### Consigne 1
Répondez à ces questions d'après l'article :
(a) Combien de militaires américains ont été tués dans l'attentat de jeudi ?
(b) Quel jour Joe Biden a-t-il déclaré que la situation à Kaboul restait extrêmement dangereuse ?
(c) D'où le drone de la frappe de dimanche a-t-il été télécommandé ?
### Consigne 2
Relevez tous les jours de la semaine mentionnés dans l'article.
### Consigne 3
Recopiez fidèlement le passage de l'article qui commence par « Un drone américain » et se termine par « véhicule à Kaboul. ».

### Texte source
::::

Un drone américain frappe une voiture piégée à Kaboul
par Idrees Ali
WASHINGTON (Reuters) – L’armée américaine a bombardé dimanche à l’aide d’un drone une voiture piégée destinée à un attentat suicide contre l’aéroport de Kaboul, ont déclaré des responsables américains à Reuters, alors que les Etats-Unis sont entrés dans la phase finale des évacuations de civils et de leur retrait militaire d’Afghanistan.
Un porte-parole militaire américain a confirmé une frappe sur un véhicule à Kaboul.
Il s’agit de la deuxième frappe menée par les Etats-Unis en Afghanistan depuis l’attentat meurtrier commis jeudi aux abords de l’aéroport de Kaboul, qui a fait des dizaines de morts, dont 13 militaires américains, et a été revendiqué par la branche afghane de l’organisation Etat islamique.
Joe Biden a déclaré samedi que la situation à Kaboul restait extrêmement dangereuse. Selon la Maison blanche, le président américain avait été averti par ses conseillers qu’un nouvel attentat était très probable dans un délai de 24 à 36 heures.
La frappe de dimanche a été menée à l’aide d’un drone télécommandé de l’extérieur de l’Afghanistan, a dit un responsable américain. Selon ce dernier, les explosions qui ont suivi ce bombardement prouvent que le véhicule pris pour cible transportait « une quantité importante de matériel explosif ».
Des témoins à Kaboul disent avoir entendu une explosion près de l’aéroport et des images de télévision ont montré de la fumée noire s’élever dans le ciel de la capitale afghane.

::::

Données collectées
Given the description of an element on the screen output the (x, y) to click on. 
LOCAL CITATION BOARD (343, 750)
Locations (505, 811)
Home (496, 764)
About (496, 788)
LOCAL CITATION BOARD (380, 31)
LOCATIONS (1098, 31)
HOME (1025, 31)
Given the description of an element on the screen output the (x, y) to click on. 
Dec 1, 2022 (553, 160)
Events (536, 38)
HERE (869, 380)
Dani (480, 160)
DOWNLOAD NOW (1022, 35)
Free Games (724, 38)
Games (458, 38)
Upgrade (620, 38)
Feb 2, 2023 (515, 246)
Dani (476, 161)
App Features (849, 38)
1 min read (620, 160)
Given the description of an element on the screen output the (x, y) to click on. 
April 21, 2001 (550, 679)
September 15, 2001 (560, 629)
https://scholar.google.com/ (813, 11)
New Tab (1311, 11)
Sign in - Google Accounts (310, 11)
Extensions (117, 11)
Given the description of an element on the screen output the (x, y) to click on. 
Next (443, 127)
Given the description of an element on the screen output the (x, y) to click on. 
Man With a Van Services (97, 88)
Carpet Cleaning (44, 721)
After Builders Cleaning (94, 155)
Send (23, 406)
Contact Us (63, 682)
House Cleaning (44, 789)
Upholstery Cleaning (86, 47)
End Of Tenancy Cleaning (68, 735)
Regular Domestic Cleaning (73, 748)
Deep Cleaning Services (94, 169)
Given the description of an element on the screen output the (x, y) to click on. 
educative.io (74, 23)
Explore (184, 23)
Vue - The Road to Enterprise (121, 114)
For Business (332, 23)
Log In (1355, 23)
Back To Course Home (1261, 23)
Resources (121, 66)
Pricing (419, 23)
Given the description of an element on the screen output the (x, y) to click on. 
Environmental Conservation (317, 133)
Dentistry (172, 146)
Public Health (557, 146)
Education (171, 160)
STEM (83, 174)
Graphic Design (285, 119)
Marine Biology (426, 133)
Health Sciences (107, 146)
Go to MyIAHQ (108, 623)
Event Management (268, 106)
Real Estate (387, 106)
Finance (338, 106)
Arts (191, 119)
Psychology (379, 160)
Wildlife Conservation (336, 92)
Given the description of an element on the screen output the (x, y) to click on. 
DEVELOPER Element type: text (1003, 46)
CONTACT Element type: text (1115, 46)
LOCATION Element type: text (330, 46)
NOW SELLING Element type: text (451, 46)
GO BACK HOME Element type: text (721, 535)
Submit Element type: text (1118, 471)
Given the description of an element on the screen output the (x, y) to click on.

::::

### Réponse rédigée 1
(a) 13 militaires américains.
(b) Samedi.
(c) De l'extérieur de l'Afghanistan.

### Réponse rédigée 2
dimanche, jeudi, samedi

### Réponse rédigée 3
Un drone américain frappe une voiture piégée à Kaboul
par Idrees Ali
WASHINGTON (Reuters) – L’armée américaine a bombardé dimanche à l’aide d’un drone une voiture piégée destinée à un attentat suicide contre l’aéroport de Kaboul, ont déclaré des responsables américains à Reuters, alors que les Etats-Unis sont entrés dans la phase finale des évacuations de civils et de leur retrait militaire d’Afghanistan.
Un porte-parole militaire américain a confirmé une frappe sur un véhicule à Kaboul.